AVAILABLE RECORDS below:
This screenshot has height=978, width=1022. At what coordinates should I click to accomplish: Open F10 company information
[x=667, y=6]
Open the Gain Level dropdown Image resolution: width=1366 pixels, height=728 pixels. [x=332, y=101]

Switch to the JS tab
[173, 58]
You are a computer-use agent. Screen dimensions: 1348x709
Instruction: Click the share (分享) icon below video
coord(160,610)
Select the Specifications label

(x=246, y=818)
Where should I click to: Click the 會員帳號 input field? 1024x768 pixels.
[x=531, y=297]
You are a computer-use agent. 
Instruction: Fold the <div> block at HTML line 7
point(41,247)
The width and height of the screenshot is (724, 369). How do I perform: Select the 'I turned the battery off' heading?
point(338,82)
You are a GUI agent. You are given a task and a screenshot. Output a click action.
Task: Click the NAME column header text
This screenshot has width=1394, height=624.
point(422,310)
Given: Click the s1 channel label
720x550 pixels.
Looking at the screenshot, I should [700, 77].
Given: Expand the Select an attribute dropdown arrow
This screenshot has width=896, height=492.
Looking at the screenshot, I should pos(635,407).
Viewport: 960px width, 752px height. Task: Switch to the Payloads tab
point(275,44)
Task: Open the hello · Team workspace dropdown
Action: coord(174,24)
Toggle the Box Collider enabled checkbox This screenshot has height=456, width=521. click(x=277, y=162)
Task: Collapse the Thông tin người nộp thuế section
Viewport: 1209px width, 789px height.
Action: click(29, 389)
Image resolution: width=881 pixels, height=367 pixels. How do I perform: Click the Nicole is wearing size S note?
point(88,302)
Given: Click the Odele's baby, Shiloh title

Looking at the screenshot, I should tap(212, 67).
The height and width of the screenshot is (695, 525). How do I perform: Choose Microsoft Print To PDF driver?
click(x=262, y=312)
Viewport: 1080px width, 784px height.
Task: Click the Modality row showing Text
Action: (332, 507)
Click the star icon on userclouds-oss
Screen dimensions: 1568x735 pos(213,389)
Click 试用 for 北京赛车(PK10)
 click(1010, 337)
End of AVAILABLE RECORDS.
Output the records above, each one exactly, with none left out.

* _EXERCISE SOLUTION_
This screenshot has height=978, width=1022. At what coordinates should I click to accomplish: Open F10 company information
[x=667, y=6]
Open the Gain Level dropdown Image resolution: width=1366 pixels, height=728 pixels. [x=332, y=101]

Switch to the JS tab
[173, 58]
You are a computer-use agent. Screen dimensions: 1348x709
Instruction: Click the share (分享) icon below video
coord(160,610)
Select the Specifications label

(x=246, y=818)
Where should I click to: Click the 會員帳號 input field? 1024x768 pixels.
[x=531, y=297]
You are a computer-use agent. 
Instruction: Fold the <div> block at HTML line 7
point(41,247)
The width and height of the screenshot is (724, 369). How do I perform: Select the 'I turned the battery off' heading?
point(338,82)
You are a GUI agent. You are given a task and a screenshot. Output a click action.
Task: Click the NAME column header text
This screenshot has width=1394, height=624.
point(422,310)
Given: Click the s1 channel label
720x550 pixels.
Looking at the screenshot, I should [700, 77].
Given: Expand the Select an attribute dropdown arrow
This screenshot has width=896, height=492.
Looking at the screenshot, I should pos(635,407).
Viewport: 960px width, 752px height. Task: Switch to the Payloads tab
point(275,44)
Task: Open the hello · Team workspace dropdown
Action: coord(174,24)
Toggle the Box Collider enabled checkbox This screenshot has height=456, width=521. click(x=277, y=162)
Task: Collapse the Thông tin người nộp thuế section
Viewport: 1209px width, 789px height.
Action: click(29, 389)
Image resolution: width=881 pixels, height=367 pixels. How do I perform: Click the Nicole is wearing size S note?
point(88,302)
Given: Click the Odele's baby, Shiloh title

Looking at the screenshot, I should tap(212, 67).
The height and width of the screenshot is (695, 525). How do I perform: Choose Microsoft Print To PDF driver?
click(x=262, y=312)
Viewport: 1080px width, 784px height.
Task: Click the Modality row showing Text
Action: (332, 507)
Click the star icon on userclouds-oss
Screen dimensions: 1568x735 pos(213,389)
Click 试用 for 北京赛车(PK10)
 click(1010, 337)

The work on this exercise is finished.